##### RECORDED DATA

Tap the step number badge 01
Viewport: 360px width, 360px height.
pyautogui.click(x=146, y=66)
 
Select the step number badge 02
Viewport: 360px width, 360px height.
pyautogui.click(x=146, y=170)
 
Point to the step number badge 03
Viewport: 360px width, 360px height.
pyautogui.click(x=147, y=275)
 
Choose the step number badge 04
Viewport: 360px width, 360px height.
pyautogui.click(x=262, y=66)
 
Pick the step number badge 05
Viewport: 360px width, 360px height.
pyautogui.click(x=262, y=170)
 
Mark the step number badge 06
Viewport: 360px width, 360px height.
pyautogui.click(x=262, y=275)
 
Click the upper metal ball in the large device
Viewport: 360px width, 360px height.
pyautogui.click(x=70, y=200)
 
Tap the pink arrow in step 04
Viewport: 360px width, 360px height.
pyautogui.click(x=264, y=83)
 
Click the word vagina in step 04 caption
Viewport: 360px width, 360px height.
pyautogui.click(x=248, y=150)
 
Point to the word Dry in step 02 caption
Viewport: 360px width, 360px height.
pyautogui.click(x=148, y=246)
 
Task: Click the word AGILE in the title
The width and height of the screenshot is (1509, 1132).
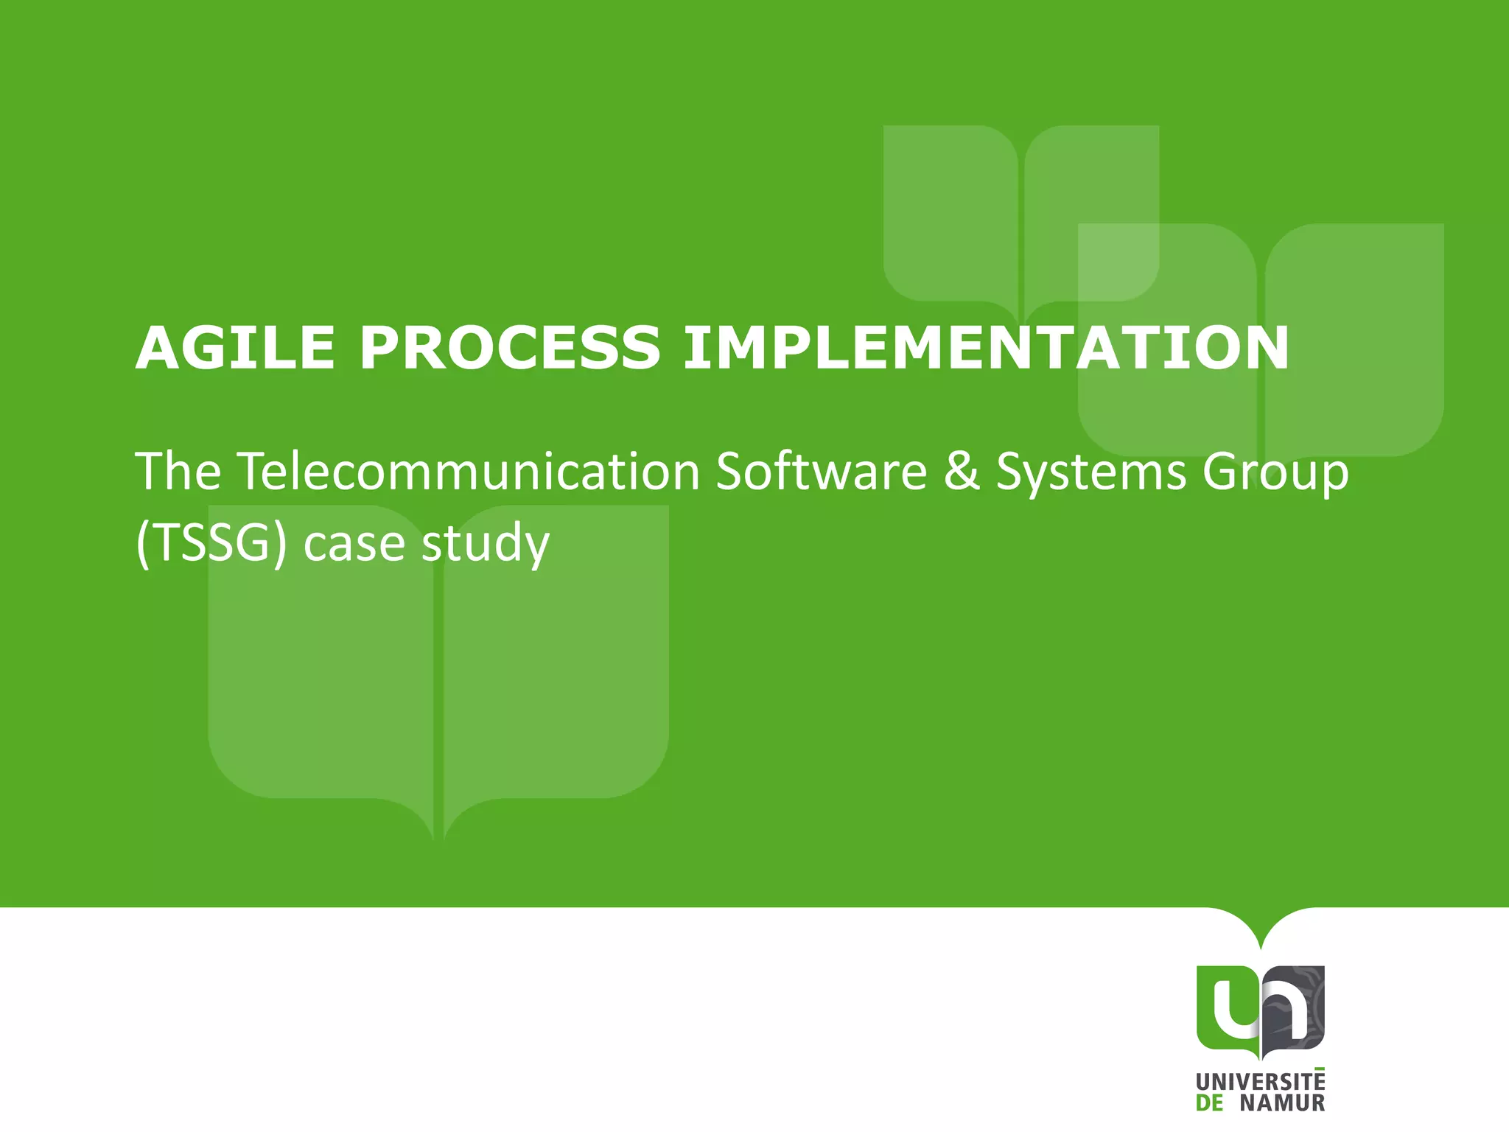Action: click(234, 348)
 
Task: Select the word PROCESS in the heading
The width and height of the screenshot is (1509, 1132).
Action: click(509, 348)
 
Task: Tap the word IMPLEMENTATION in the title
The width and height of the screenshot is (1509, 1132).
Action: click(986, 348)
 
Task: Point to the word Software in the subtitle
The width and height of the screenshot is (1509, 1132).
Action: click(821, 472)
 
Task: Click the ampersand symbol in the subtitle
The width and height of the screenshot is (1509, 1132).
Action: click(961, 472)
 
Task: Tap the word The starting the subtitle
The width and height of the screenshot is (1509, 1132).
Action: click(178, 472)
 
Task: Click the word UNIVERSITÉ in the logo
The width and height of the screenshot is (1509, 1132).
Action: click(1260, 1083)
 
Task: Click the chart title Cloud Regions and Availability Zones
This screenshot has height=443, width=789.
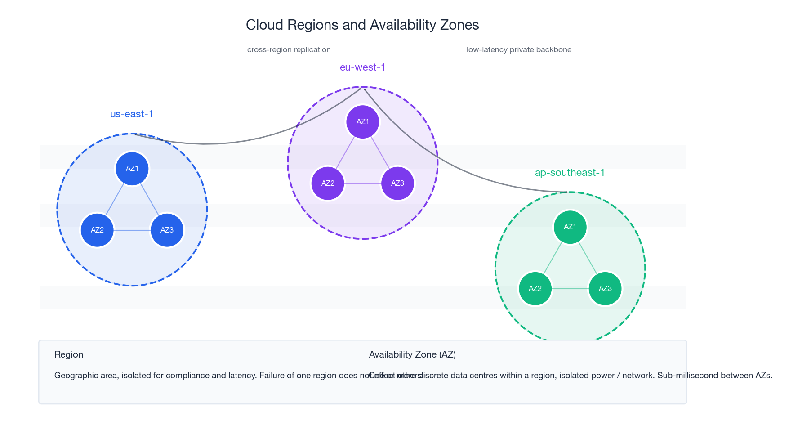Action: [x=362, y=25]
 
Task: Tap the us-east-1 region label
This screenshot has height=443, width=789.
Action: [x=132, y=114]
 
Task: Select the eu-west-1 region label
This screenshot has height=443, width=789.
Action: [x=363, y=67]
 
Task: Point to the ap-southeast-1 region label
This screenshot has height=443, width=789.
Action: [x=570, y=173]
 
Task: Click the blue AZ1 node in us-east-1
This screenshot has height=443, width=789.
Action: [x=132, y=169]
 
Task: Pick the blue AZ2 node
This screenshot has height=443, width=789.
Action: [x=97, y=230]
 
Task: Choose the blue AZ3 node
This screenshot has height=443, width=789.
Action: [x=167, y=230]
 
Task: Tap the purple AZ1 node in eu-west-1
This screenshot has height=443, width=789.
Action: [x=363, y=122]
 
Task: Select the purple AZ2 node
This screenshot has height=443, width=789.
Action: [x=328, y=183]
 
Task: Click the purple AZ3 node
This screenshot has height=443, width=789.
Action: [x=397, y=183]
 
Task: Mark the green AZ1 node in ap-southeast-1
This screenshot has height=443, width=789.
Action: [x=570, y=227]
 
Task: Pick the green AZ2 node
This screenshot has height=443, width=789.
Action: [x=535, y=289]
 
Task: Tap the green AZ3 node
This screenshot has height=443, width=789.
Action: [x=605, y=289]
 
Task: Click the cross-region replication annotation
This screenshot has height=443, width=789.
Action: [x=289, y=50]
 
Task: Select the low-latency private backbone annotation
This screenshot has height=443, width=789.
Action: [x=519, y=50]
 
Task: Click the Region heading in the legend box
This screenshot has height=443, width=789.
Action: [x=69, y=354]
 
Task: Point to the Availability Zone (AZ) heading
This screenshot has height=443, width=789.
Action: [x=412, y=354]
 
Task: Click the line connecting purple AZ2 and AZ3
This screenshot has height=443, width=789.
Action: [x=363, y=183]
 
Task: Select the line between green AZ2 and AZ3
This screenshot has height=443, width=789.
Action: [x=570, y=289]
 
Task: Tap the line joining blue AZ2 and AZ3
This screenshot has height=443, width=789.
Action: [x=132, y=230]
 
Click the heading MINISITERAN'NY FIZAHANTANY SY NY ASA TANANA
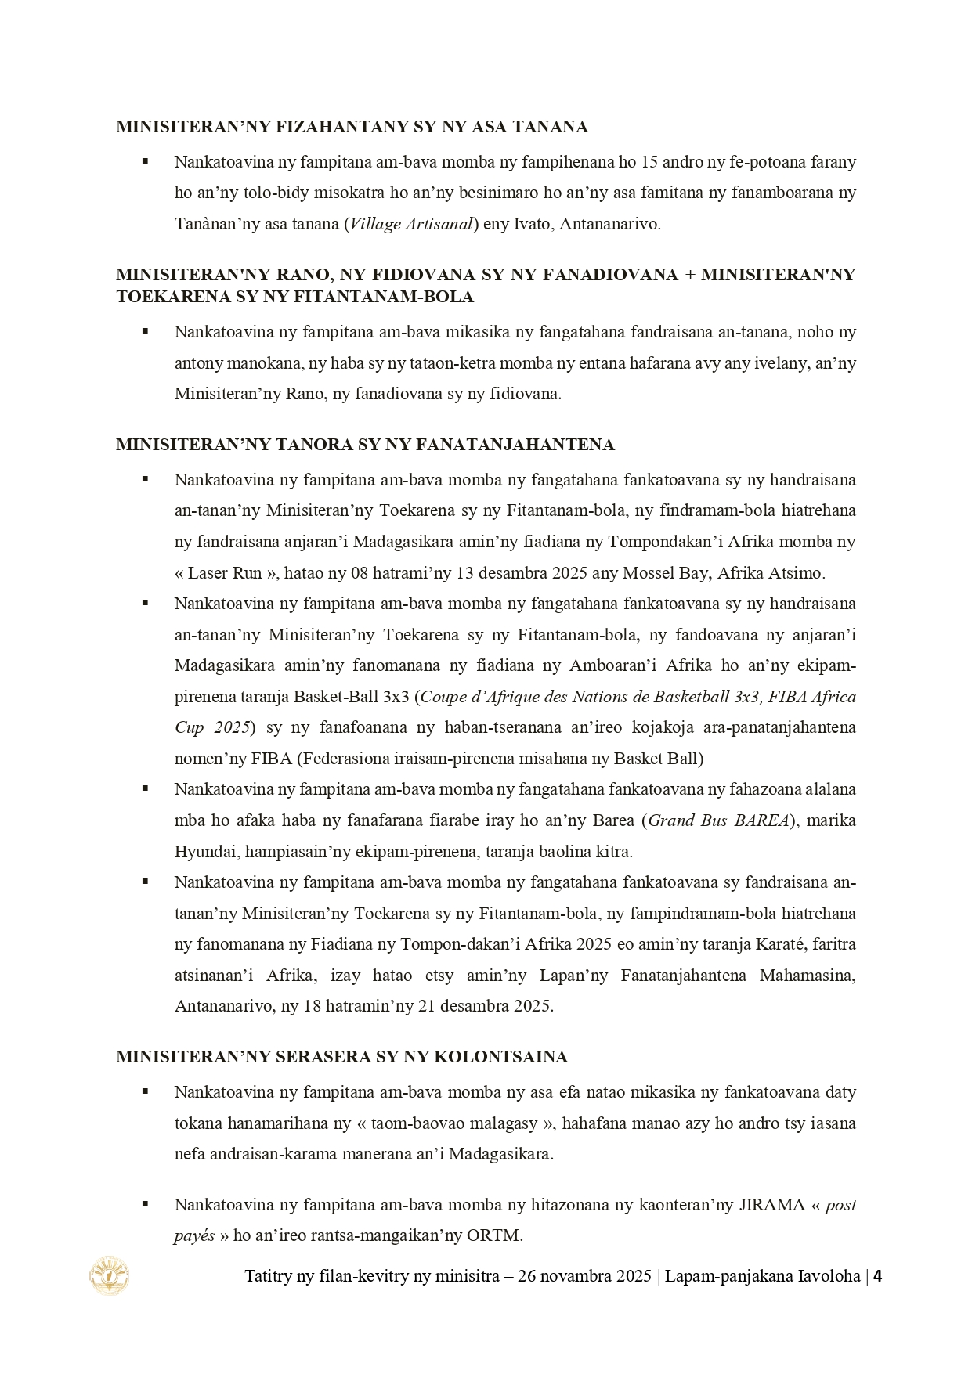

##########

*YOUR OBJECTIVE:* Extract every line of the listing above that contains the word "Availability".

*RESULT FOR THIS TASK:*
Task: Click the chart title Cloud Regions and Availability Zones
Task: Point to the Availability Zone (AZ) heading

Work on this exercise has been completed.